BEGIN Excerpt provided

Graphs are powerful tools for representing real world networked data in a wide range of scientific and engineering domains. As examples, graphs are used to represent people and their interactions in social networks, or proteins and their functionality in biological networks, landmarks and roads in transportation networks, etc. Understanding graph properties and deriving hidden information by performing analytics on graphs at extreme scale is critical for the progress of science across multiple domains and solving real world impactful problems. Cloud platforms have been adopted to perform extreme scale graph analytics. This has led to exponential increase in the workloads while at the same time the rate of performance improvements of cloud platforms has slowed down. To address this, cloud platforms are being augmented with accelerators. However, the expertise required to realize high performance from such accelerator enhanced cloud platforms will limit their accessibility to the broader scientific and engineering community. To address this issue, this project will research and develop a toolkit to provide Graph Analytics as a Service to enable researchers to easily perform extreme scale graph analytics workflows on accelerator enhanced cloud platforms. This will significantly increase the productivity of the researchers as i) the researchers will avoid the steep learning curve of developing parallel implementation of graph analytics algorithms, and ii) the increased size and scale of graph analytics will allow researchers to analyze significantly large datasets at reduced latency thereby enriching the quality of the domain research. Moreover, the techniques developed in this project will also be applicable for performing streaming graph analytics at the "edge" for applications such as autonomous vehicles, smart infrastructure, etc. The toolkit is expected to be used in many engineering and science disciplines including power systems engineering, network biology, preventive healthcare, smart infrastructure, etc. The research conducted in this project will also constitute materials appropriate for inclusion in graduate and undergraduate courses.
The project will research and develop high performance graph analytics algorithms and software for key graph workflows and kernels spanning multiple scientific and engineering domains. The target platform will be accelerator enhanced cloud platforms consisting of emerging node architectures comprising of multi-core processors, Field Programmable Gate Arrays (FPGAs) and high bandwidth memory (HBM) with cache coherent interface. An integrated optimization framework consisting of memory optimizations and partitioning and mapping techniques will be developed to exploit the heterogeneity of the target platforms. Specifically, techniques for optimal memory data layout and integrated optimizations for cloud execution will be developed to realize scalable performance in accelerator enhanced cloud platforms. The memory data layout optimization seeks to fully exploit the high bandwidth provided by HBM by ensuring data reuse for a broad class of graph analytics problems. The proposed software will ensure seamless parallel processing of the entire graph on a single heterogeneous node architecture as well as cloud platforms with multiple heterogeneous nodes. The integrated optimization framework will be developed into a scalable, deployable, robust Cyber Infrastructure (CI) toolkit to provide Graph Analytics as a Service (GAaaS). The framework will be developed using state-of-the-art heterogeneous platforms. By accelerating graph analytics workflows on cloud platforms, this project will enable researchers to perform extremely large-scale graph analytics workflows which are key components of many scientific and engineering domains.
This award reflects NSF's statutory mission and has been deemed worthy of support through evaluation using the Foundation's intellectual merit and broader impacts review criteria.

END Excerpt provided

Questions on the material:
1 > Answer the following questions from the project abstract:
(a) What three components make up the emerging node architectures of the target platform?
(b) What does the memory data layout optimization seek to fully exploit, and by what means?
(c) At what location will the techniques also apply to streaming graph analytics, and for which applications?
2 > Return the passage of the project abstract starting at "This award reflects" and ending at "impacts review criteria.", copied word for word.

BEGIN Extracted information

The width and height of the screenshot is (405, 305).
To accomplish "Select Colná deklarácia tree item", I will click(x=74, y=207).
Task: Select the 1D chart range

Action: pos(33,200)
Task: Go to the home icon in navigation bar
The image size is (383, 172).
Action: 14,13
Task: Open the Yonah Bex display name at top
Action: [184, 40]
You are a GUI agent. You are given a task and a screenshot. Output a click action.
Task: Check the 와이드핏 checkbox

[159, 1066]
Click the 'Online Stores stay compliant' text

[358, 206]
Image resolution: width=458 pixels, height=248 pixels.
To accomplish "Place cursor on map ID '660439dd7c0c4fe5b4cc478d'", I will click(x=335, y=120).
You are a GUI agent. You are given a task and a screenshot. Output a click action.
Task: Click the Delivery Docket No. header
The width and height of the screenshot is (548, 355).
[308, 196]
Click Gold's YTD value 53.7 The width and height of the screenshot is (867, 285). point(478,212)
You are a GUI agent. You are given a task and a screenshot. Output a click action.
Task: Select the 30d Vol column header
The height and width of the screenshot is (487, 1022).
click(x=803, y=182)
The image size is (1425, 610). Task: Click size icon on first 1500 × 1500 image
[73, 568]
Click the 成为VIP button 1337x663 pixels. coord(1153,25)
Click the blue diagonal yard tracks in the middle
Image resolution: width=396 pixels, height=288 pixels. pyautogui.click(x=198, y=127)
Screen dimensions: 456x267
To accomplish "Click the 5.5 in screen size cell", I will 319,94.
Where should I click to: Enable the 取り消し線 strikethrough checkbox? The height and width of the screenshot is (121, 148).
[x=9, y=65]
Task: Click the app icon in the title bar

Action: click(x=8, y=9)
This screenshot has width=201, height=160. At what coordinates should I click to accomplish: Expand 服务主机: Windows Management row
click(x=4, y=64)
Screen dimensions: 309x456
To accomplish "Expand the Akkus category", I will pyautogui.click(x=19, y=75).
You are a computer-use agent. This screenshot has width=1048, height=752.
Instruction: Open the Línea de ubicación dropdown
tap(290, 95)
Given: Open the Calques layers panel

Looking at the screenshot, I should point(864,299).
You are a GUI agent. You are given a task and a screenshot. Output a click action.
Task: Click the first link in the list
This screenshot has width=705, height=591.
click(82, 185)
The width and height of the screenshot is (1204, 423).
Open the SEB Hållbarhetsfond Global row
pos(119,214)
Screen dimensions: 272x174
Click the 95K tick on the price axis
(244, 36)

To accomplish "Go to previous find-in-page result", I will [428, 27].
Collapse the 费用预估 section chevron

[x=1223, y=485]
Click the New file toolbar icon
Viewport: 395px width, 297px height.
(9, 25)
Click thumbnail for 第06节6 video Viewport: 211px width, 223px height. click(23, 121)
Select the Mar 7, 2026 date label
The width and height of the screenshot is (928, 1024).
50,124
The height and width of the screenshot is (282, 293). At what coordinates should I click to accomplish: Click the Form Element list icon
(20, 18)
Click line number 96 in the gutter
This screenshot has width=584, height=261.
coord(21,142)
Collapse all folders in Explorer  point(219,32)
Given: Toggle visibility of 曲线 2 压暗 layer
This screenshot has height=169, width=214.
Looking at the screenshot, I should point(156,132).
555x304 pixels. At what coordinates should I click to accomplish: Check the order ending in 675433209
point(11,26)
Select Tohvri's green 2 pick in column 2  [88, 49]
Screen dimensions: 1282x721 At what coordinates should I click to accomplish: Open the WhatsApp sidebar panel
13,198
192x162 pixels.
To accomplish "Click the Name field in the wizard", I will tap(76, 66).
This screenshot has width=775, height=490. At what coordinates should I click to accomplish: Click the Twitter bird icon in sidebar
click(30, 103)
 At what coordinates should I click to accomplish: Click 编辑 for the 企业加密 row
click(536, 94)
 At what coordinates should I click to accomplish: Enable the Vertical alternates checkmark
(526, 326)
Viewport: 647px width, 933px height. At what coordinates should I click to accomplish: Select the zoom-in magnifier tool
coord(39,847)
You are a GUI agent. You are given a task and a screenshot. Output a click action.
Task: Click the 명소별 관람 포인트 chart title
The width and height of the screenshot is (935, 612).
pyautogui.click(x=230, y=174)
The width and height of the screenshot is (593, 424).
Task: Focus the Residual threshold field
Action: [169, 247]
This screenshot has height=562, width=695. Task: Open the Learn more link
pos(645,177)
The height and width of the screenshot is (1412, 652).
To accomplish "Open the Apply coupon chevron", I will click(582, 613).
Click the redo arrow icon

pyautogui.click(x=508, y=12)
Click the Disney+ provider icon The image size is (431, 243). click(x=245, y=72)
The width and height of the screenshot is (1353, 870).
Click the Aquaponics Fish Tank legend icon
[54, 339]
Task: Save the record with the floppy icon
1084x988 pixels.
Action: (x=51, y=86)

END Extracted information

Answers by item number:
1 >
(a) Multi-core processors, Field Programmable Gate Arrays (FPGAs), and high bandwidth memory (HBM) with a cache coherent interface.
(b) It seeks to fully exploit the high bandwidth provided by HBM by ensuring data reuse for a broad class of graph analytics problems.
(c) At the "edge," for applications such as autonomous vehicles and smart infrastructure.

2 >
This award reflects NSF's statutory mission and has been deemed worthy of support through evaluation using the Foundation's intellectual merit and broader impacts review criteria.